Safranal accelerates diabetic wound healing by suppressing ferroptosis through modulation of transcription factor Forkhead Box O3

Background: Diabetic wounds (DW), which represent a serious complication of diabetes mellitus, present significant clinical challenges owing to the paucity of effective therapeutic interventions. Safranal (Saf), a principal bioactive constituent of saffron (Crocus sativus L.), has significant pharmacological properties, such as anti-inflammatory and antioxidant effects. However, its therapeutic potential and mechanism in DW remain unknown.

Purpose: This investigation aimed to explore whether Saf can improve DW and to elucidate its underlying mechanisms.
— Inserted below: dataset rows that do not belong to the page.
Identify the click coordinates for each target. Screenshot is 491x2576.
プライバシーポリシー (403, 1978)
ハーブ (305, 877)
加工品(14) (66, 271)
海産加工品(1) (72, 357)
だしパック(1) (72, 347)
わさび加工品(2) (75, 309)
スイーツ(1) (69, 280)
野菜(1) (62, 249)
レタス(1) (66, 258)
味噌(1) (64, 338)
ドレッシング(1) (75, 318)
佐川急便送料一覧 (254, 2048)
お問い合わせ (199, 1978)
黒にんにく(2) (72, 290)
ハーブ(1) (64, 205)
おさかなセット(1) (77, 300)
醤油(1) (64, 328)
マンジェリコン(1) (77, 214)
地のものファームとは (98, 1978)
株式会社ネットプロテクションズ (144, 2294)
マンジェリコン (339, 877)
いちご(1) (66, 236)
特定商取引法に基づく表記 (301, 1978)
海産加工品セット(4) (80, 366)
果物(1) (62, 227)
Methods: The therapeutic effects of Saf on DW were investigated using an established disease model. The mechanism through which Saf ameliorates DW was elucidated by integrated transcriptomic analysis, network pharmacology, and experimental validation. Endothelial cells were identified as key mediators of DW healing through single-cell Sequencing analysis. The DW microenvironment was recapitulated using high glucose-stimulated Human Umbilical Vein Endothelial Cells (HUVECs), and the molecular mechanisms underlying Saf's therapeutic action were systematically deciphered through molecular docking simulations and targeted gene knockout approaches. Finally, potential therapeutic targets were predicted and validated using adeno-associated virus 9 (AAV9)-mediated gene silencing experiments.

Results: In vivo studies demonstrated that Saf significantly enhanced DW healing. Transcriptomic analysis further revealed its potent anti-ferroptotic effects. Mechanistic studies demonstrated that in vitro experiments confirmed Saf exerts its therapeutic effects by activating transcription factor Forkhead Box O3 (FOXO3)-mediated transcriptional activity, thereby effectively suppressing Ferroptosis. Subsequent studies established the FOXO3/ Solute Carrier Family 7 Member 11 (SLC7A11) pathway as the central pathway mediating Saf's anti-ferroptotic effects in DW. Importantly, both in vitro FOXO3 genetic knockdown and in vivo AAV9-mediated FOXO3 silencing through wound site injection completely abolished Saf's dual therapeutic benefits: Ferroptosis inhibition and wound healing promotion.

Conclusion: This study provides the first evidence that Saf promotes DW healing by inhibiting Ferroptosis through the FOXO3/SLC7A11 pathway. These findings offer novel mechanistic insights into Saf's therapeutic potential and highlight its translational promise for clinical applications in DW management.

Angiogenesis; Diabetic wounds; FOXO3/SLC7A11 pathway; Ferroptosis; Natural product; Safranal.